Les chevaux de Roland et de Lorédan étaient attachés dehors. Roland allait monter auprès de Florise ; d’une voix hachée :

– Écoutez, gronda-t-il. Je vais la saisir. Qu’elle crie, tant pis. On n’entendra peut-être pas. Je la descends. Je monte à cheval. Elle en travers de ma selle. Je pique vers Villers-Cotterets, où je trouverai bien une carriole. Il peut arriver qu’on s’aperçoive là-haut de ce qui vient de se passer ; que le cornette, par remords, me dénonce, qu’on nous poursuive…

– Je réponds de cela, dit froidement le bravo. Fussent-ils cinquante, je les empêcherai de vous atteindre.

– Il peut arriver d’autre part qu’en chemin nous nous heurtions à une troupe qui sûrement est en marche, venant de Paris.

– Nombreuse ? demanda le chef des estafiers.
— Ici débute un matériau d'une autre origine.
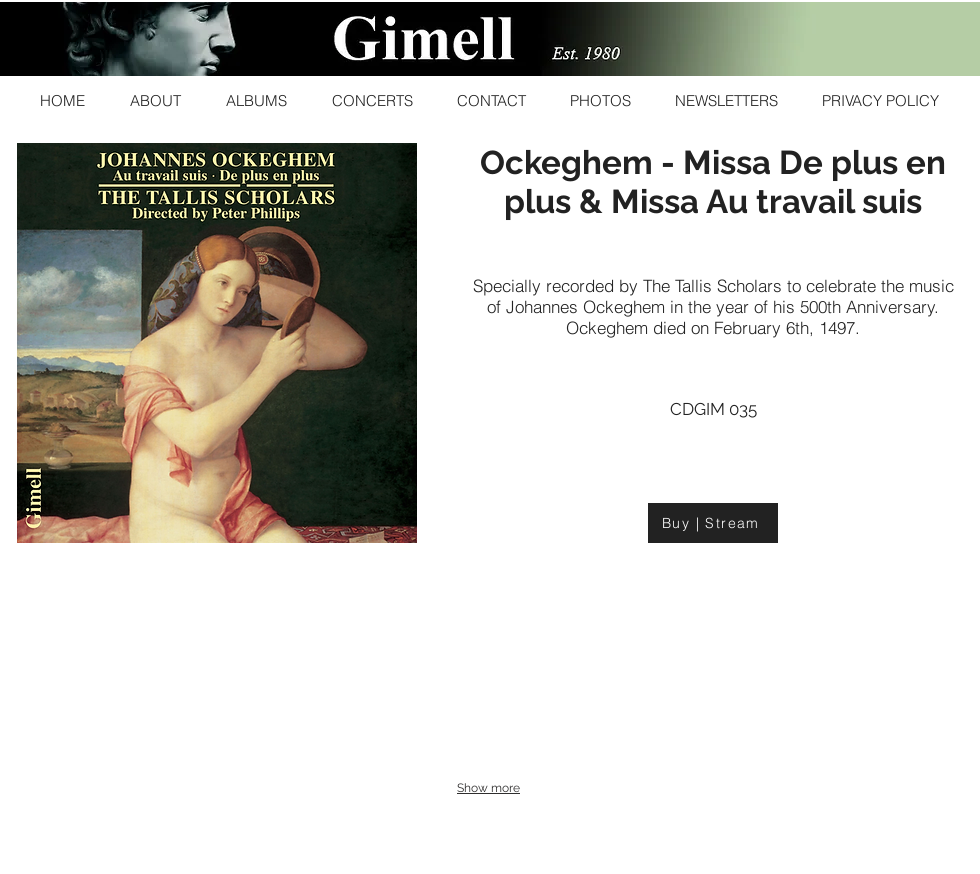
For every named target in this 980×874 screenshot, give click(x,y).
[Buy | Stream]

– Non. Cinq ou six. Il faudra passer au travers.

– Et tuer tout, n’est-ce pas, s’il le faut ?

Roland eut un soupir. Une seconde, il hésita, puis :

– Oui ! Rejoignez vos hommes, moi, je monte.

– Un instant ! dit Lorédan. Est-ce que dans cette troupe ne se trouvera pas le maréchal… votre père ?

– Tant pis…

– Ah ! fit le sacripant. Voilà qui va bien. Mais ce n’est pas tout. À côté du maréchal votre père, est-ce que nous ne trouverons pas… le roi !… Ah ! voyez-vous… parricide… c’est votre affaire. Mais régicide !… Nous n’avons jamais rien convenu de pareil.

– Vous hésitez ?

– Non pas, mort-diable ; je refuse tout net.

Roland grinça des dents. Il fit un effort et bégaya :

– Même si je vous enrichis, vous et vos compagnons ?

– Ne parlons pas de mes camarades. Parlons de moi. Qu’appelez-vous enrichir ? Dites un chiffre.

Roland se pencha à l’oreille de l’estafier, et murmura un mot, un seul… Lorédan s’inclina jusqu’à terre et gronda :

– Sire, roi, diable, démon, ange ou Dieu, nul n’empêchera votre seigneurie d’arriver à Paris, j’en réponds.

Lorédan rappela ses six sentinelles, enferma Tiphaine et sa famille dans la cuisine, et s’en fut rejoindre sa bande. Roland de Saint-André se mit à monter.

Il était devant la porte. D’un geste rude, il ouvrit, et se rua sur Florise. Il eut un hurlement de triomphe : il venait d’oser la saisir !… Il l’étreignit frénétiquement et se mit en marche la tête perdue.